Today didn’t start off great for me. I wasn’t sure whether it was the boiled sausages I ate for breakfast or the fact that I was drinking tap water (here in Germany the more literal translation is “plumbing water”) but I certainly wasn’t very well. My Thales rep suggested I drink bottled water from now on but he might be overly paranoid because he wanted me to be in top form for my presentation tomorrow. The brand of water at the hotel unfortunately has the word “bad” in it’s name…
I learnt some interesting things today from the presentations I heard but I think the most interesting was about High Speed Rail Grinding. If you don’t care about rail grinding, skip ahead to the next paragraph. If you do, read on… With heavy use of rail by heavy loads (like coal trains), small cracks and deformities can form in the rail. In the extreme, this leads to multiple surface-breaking cracks and complete failure of the rail and can result in disasters such as the Hatfield Rail Crash. In order to prevent the spread of fatigue cracks, routine rail grinding is undertaken, shaving off about 2mm of rail head at a time to remove all the material that has been plastically deformed before the fault spreads throughout the rail. This is a slow process and usually we have to remove everything attached to the track. The presentation I listened to used a high speed rail grinder that could be scheduled just like normal train. It didn’t remove 2mm of rail every time, but the intention is to run it so regularly, that it would still remove the small cracks before they infected the rest of the rail. Also, it didn’t interfere with axle counters. Everyone’s a winner!
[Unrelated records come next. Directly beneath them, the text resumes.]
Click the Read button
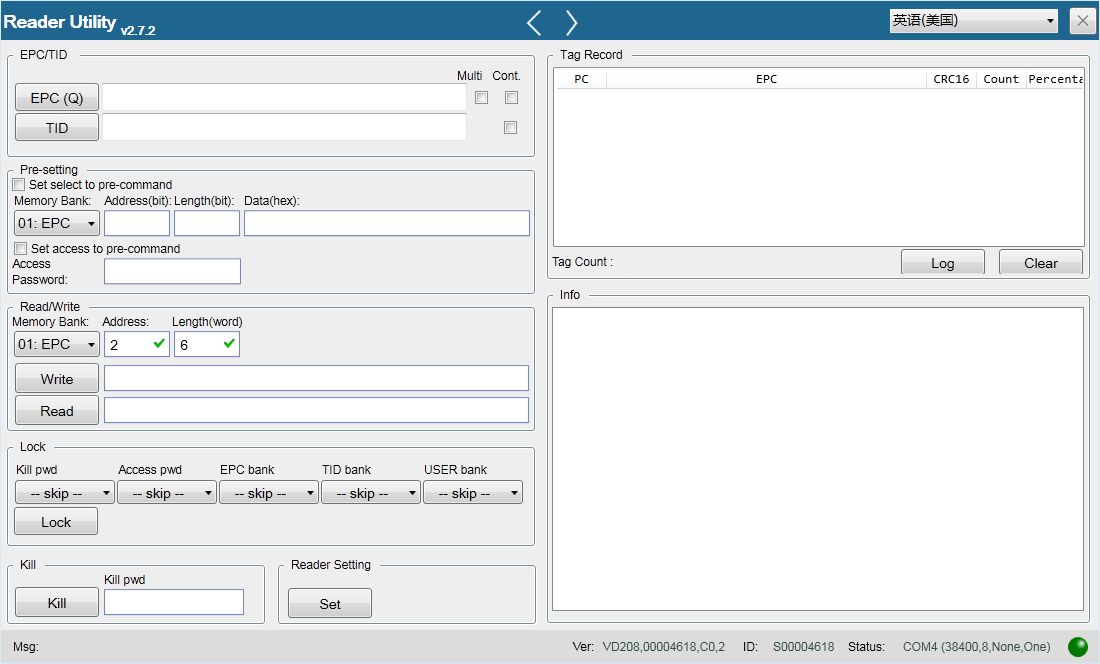 tap(57, 411)
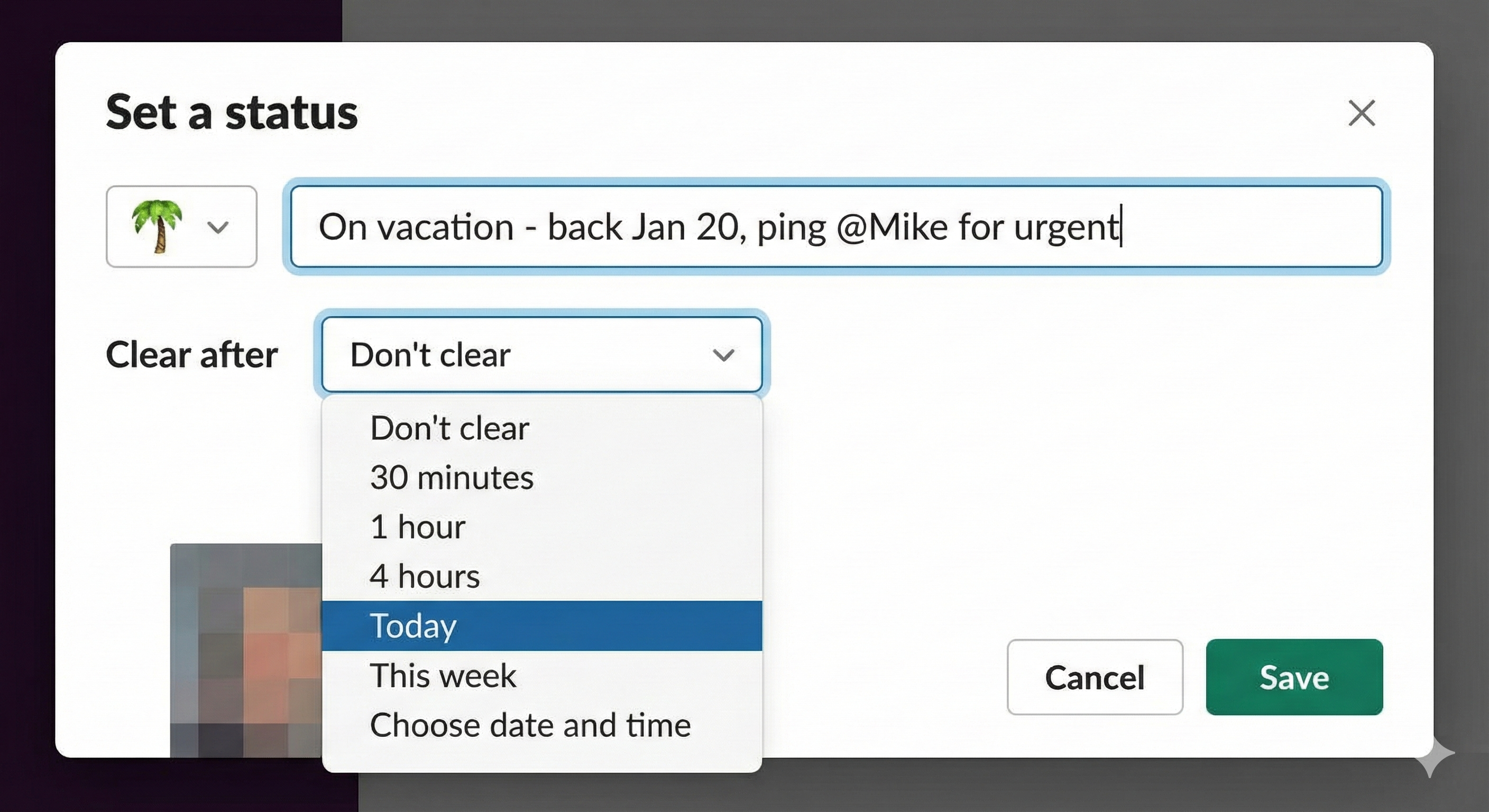This screenshot has width=1489, height=812.
Task: Select the Don't clear option
Action: point(448,428)
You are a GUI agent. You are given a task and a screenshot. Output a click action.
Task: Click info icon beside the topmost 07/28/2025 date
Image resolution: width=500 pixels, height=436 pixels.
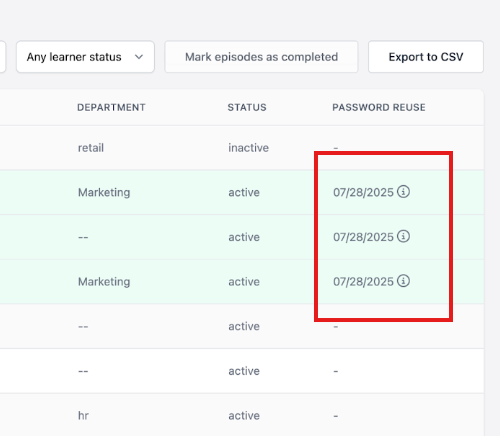pyautogui.click(x=403, y=192)
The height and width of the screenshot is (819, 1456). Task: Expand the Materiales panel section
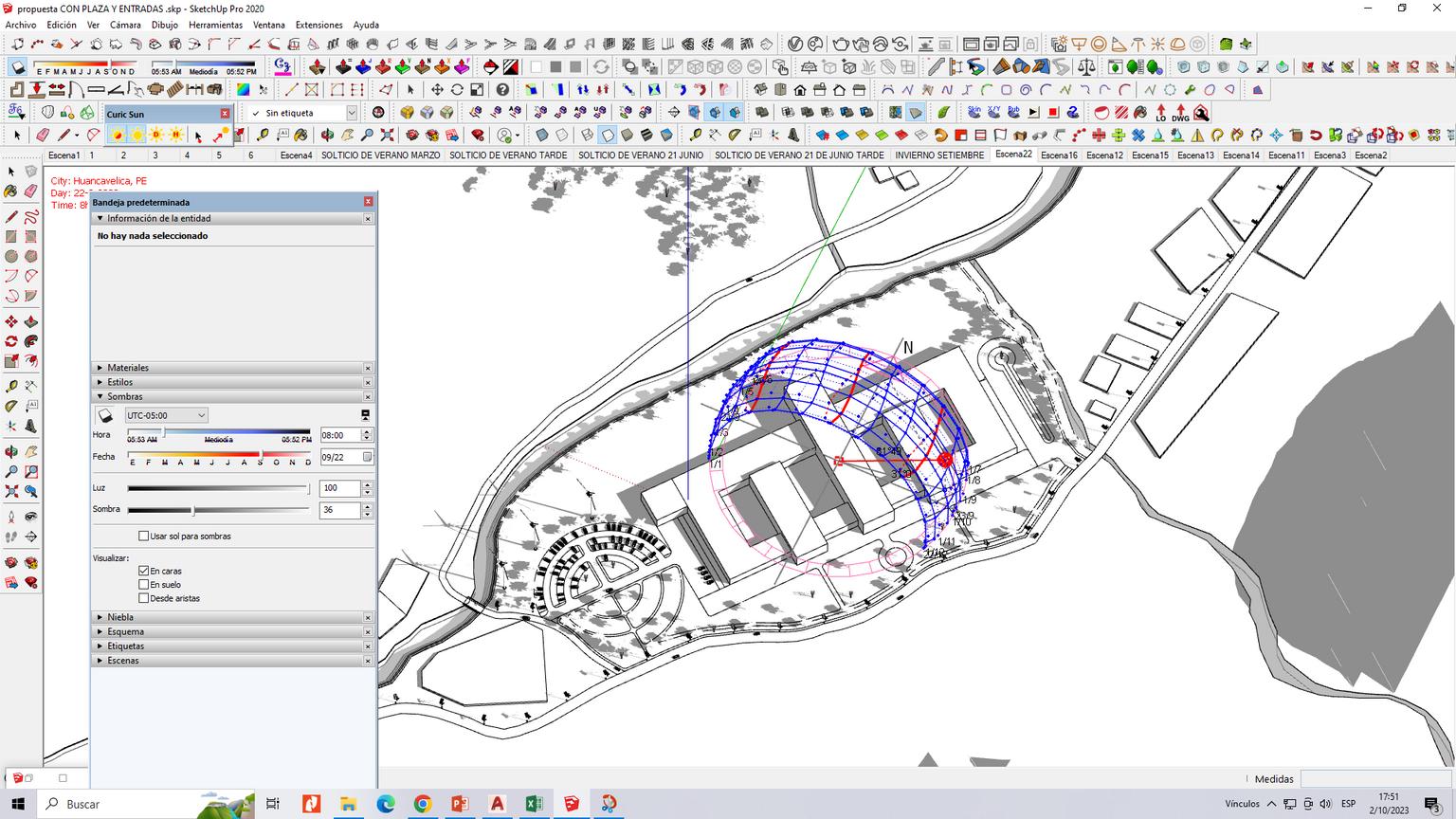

The maids at my hotel are top notch! Not only do they were traditional maid outfits complete with cap and apron, but they took it upon themselves to organise all my toiletries and make up in decreasing order of size. That’s commitment!
I have failed as a tourist, once again. I am still feeling rubbish so I have stayed home for an early night instead of going to the Apfelweinwirtschaft (essentially a cider brewery) with my colleagues. As lame as you may think me, it wouldn’t be nearly as lame as vomiting during my own presentation tomorrow morning. And with that charming thought, I bid you Gute Nacht!